Kastration – Katze

Kastration von Kater und Kätzin

Auch Kätzinnen, die im Haus gehalten werden, also nicht schwanger werden können, wenn kein unkastrierter Kater mit ihnen zusammen lebt, müssen kastriert werden.
Der Zyklus weiblicher Katzen unterscheidet sich von dem anderer weiblicher Haustiere oder dem Menschen. Bei einer Rolligkeit, die üblicherweise zwischen dem 6. und 9. Lebensmonat zum ersten Mal auftritt, werden in den Eierstöcken befruchtungsfähige Eier herangebildet. Zu einem Eisprung kommt es jedoch nur beim Deckakt mit einem Kater. Wenn dieser nicht stattfindet, bleiben die Follikel am Eierstock bestehen und wirken wie Zysten, die das hormonelle Gleichgewicht stören. Die Kätzinnen werden immer häufiger rollig und entwickeln meist irgendwann eine Dauerrolligkeit. Folgen dieses Stresses sind Unsauberkeit, unausgeglichenes oder aggressives Verhalten und Abmagerung. Später kommen dann häufig Brustkrebs und Pyometra (Gebärmuttervereiterung) dazu, die einen schnellen operativen Eingriff erzwingen.

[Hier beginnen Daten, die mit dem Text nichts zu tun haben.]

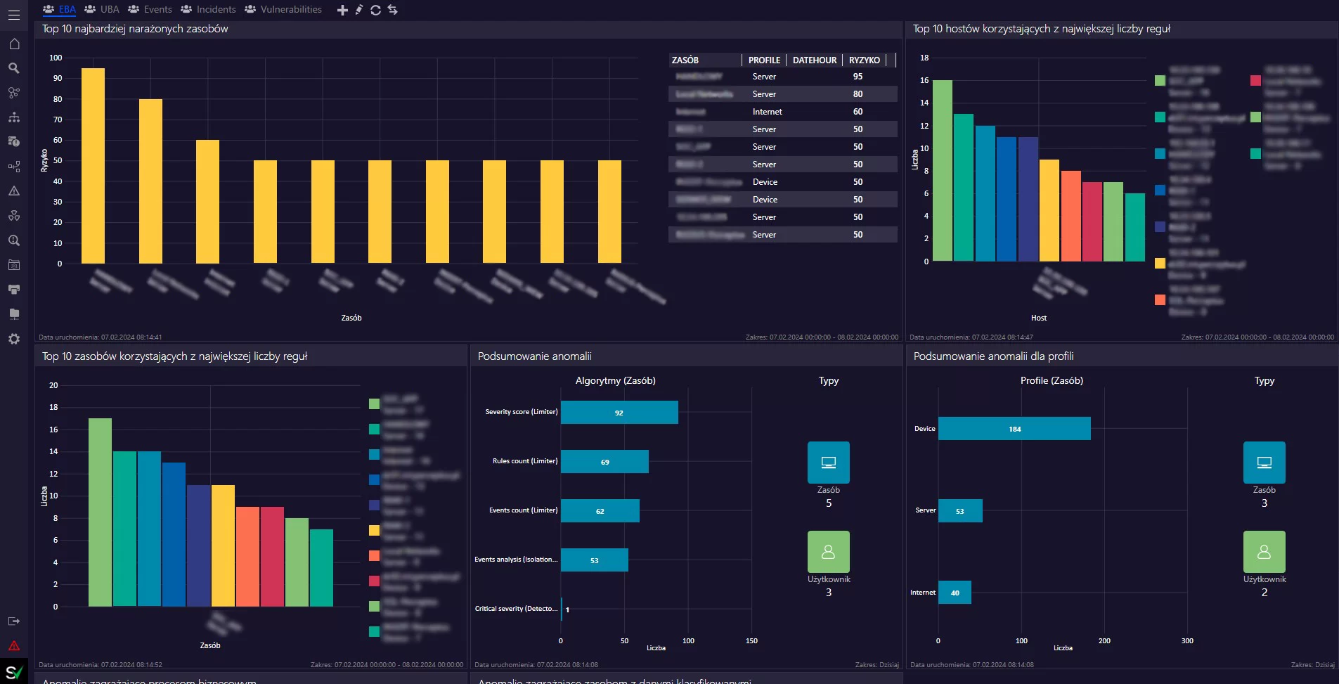Open the hamburger menu in the sidebar
This screenshot has height=684, width=1339.
tap(14, 15)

Aus diesen Gründen raten wir unbedingt zur Kastration. Auf keinen Fall sollte während der Rolligkeit operiert werden. Das „Abstürzen“ aus der hormonellen Hochphase kann bewirken, daß die Kätzin fortan unsauber wird und sich dieses Problem nicht lösen läßt.

Kater werden ab dem 7. Lebensmonat kastriert, wenn sie frühreif sind eher, spätestens jedoch, wenn sie anfangen zu markieren.

Bei Freigängern muß man eventuell abwägen, ob es Sinn macht, schon vor Eintritt der Geschlechtsreife zu operieren, wenn die Tiere nicht bis dahin im Haus gehalten werden können. Zum einen ist es schwierig, die Rolligkeit zu erkennen, da die Symptome nach dem erfolgreichen Geschlechtsakt mit einem Kater sofort wieder verschwinden und die Katze dann schwanger sein kann, außerdem ist die Gefährdung im Straßenverkehr sehr hoch, wenn Kater oder Kätzin – ferngesteuert durch ihre Hormone – auf der Suche nach einem Partner oft sehr weit laufen und dabei keinen Blick für Autos haben.